Schließlich tauchte ihr Körper in das graue Meer aus Nebel und verschlang sie. Einige Momente unter ihrem pochenden Herzschlag fand sich um sie herum nichts als grauer Dunst und Schatten, dann zogen die Silhouetten der ersten Bäume an ihr vorüber. Schließlich kam der Kahlschlag und die Landeplattform in Sicht.
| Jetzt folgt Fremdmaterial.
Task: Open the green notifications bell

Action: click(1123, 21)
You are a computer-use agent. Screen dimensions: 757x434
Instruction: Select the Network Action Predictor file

Ein großer, mit zahllosen Federn gefüllter Auffang-Sack, welcher an einen Blasebalg erinnern mochte, fing ihren Körper auf und Scarlett stieß ein stöhnendes 'Uff' aus. Die aufgeplusterte Lederhaut empfing sie mehr oder weniger weich und entließ sie danach wieder auf sicheren Grund, indem Scarlett ihr Gewicht verlagerte. Mühsam krabbelte sie zum Rand, ehe sie daraus nach unten rutschte.
Unter ihren Stiefeln knirschte der trockene Boden. Scarlett balancierte sich auf den schmalen Kufen ihrer Sieben-Meilen-Stiefel aus und fand wieder sicheren Stand. Es war das erste Mal, dass sie völlig auf sich gestellt und außerhalb der gesicherten Gebiete von Grimmhold sein würde.
In ihrer Brust pochte der wilde Klang von Aufregung und Furcht und vermischte sich zu einer Symphonie, die ihn ihren Ohren rauschte. Die Luft hier unten war dick und schwer, sodass Scarlett zu den Riemen ihrer Atemmaske griff.